Il cedere alla paura e creare dogmi in forma di “le leggi unniversali dicono che non si può fare” come aspetti anti iniziatici, che chiudono e tarpano le ali dell’anima anzichè insegnarci a volare. Così come c’è una Scienza ed una scienzah ci sono le leggi universali e quelle unniversali, che sono espressione diretta delle censure interiori e della paura di fare pace con i propri demoni di alcuni. In questa puntata ne parliamo attraverso la metafora del mito di Medusa.
Cit: Il cedere alla paura e creare dogmi in forma di “le leggi unniversali dicono che non si può fare” come aspetti anti iniziatici, che chiudono e tarpano le ali dell’anima anzichè insegnarci a volare. Così come c’è una Scienza ed una scienzah ci sono le leggi universali e quelle unniversali, che sono espressione diretta delle censure interiori e della paura di fare pace con i propri demoni di alcuni. In questa puntata ne parliamo attraverso la metafora del mito di Medusa.
(…) Chi è Medusa? Una tizia che pietrifica chi la guarda. Ma cosa rappresenta Medusa? La paura. Chi la combatte? Perseo. Chi rappresenta Perseo? L’iniziato, ovvero colui o colei che affronta le proprie tenebre interiori e le oltrepassa. Dove dimora Medusa? Nel cuore di Perseo. Chi aiuta Perseo? La Dea Atena. Chi rappresenta Atena? La chiarezza mentale, lo spirito di conoscere e far conoscere in quanto antitesi all’ignoranza-paura. Dove dimora Atena? Sempre nel cuore di Perseo…
Ed ecco il simbolismo che si svela.. Nel cuore hai due forze contrastanti, e la via “eroica al sacro” è proprio l’atto di conoscere la paura e porvi davanti altre facoltà per oltrepassarla. Alla fine del mito Perseo sconfigge Medusa, ma la paura non può morire pertanto la testa tagliata di Medusa continua a divenire un arma per Perseo ora che ha domato le proprie paure.
(…) è quindi un processo iniziatico confrontarsi con chi siamo e con cosa nascondiamo dentro il cuore. La dove per iniziazione intendo semplicemente il ricevere conoscenze e metodi per influenzare e persino riscrivere il proprio mondo interiore così come quello esteriore.

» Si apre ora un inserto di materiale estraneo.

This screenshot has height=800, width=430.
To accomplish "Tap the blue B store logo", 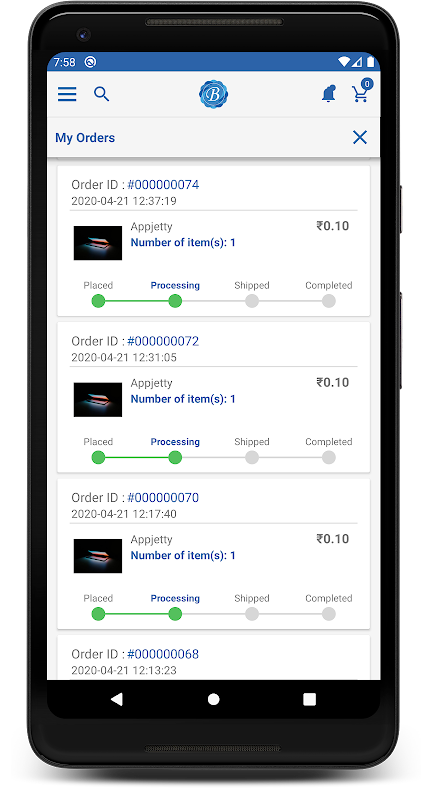I will [213, 94].
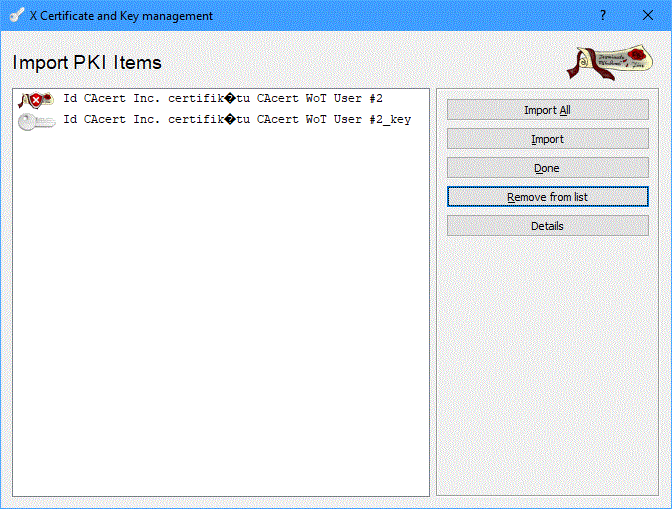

E quindi la responsabilità che il potere così ottenuto comporta.
(…) Molti invece si fermano prima e scappano di fronte al confronto nel proprio cuore, oppure negano la paura, la medusa dentro di loro, ma così facendo le danno solo potere e finiscono per creare gabbie di dogmi e terrorizzare gli allievi.. E qui ne ho sentite a chili:
“Se fai questo le leggi unniversali ti puniscono”.. o peggio detto da una collega “sai io dopo tanti anni sono a posto, non lavoro più su di me perchè sono stanca”… che solitamente fa seguito al “tutto è perfetto”, che significa fondamentalmente che quella persona non vuol più vedere ciò che ella stessa crea e quindi finisce per creare e cercare colpevoli intorno a se quando le cose non vanno come vorrebbe.. O quella variante del “è tutto luce” per rifiutarsi di vedere l’oscurità nel cuore delle persone, in quanto significa scrutare dentro la propria oscurità. O l’altra variante che scappa nella fede cieca nei maestri “le pratiche devi farle come da tradizione perchè lo ha detto tizio”, che nasconde la stessa identica paura di conoscersi e osare velata di codipendenza.. Anche perchè è malsano pensare di poter copiare i processi mentali di un altra persona – fosse anche un illuminato. Semplicemente quella persona non sei tu, avete diversa biologia, diverse esperienze e quindi diversi percorsi sinaptici. In pratica funzionate psichicamente e neurologicamente in modo differente, pensare di fare un copia-incolla dal maestro è solo illusione. Dal maestro si impara per fare poi da se.
(…) quando alla fine sarebbe sano prendersi molto meno sul serio… non siamo i salvatori del mondo. Non abbiamo responsabilità cosmiche, ma verso noi stessi. Capito questo darsi da fare che la strada è lunga.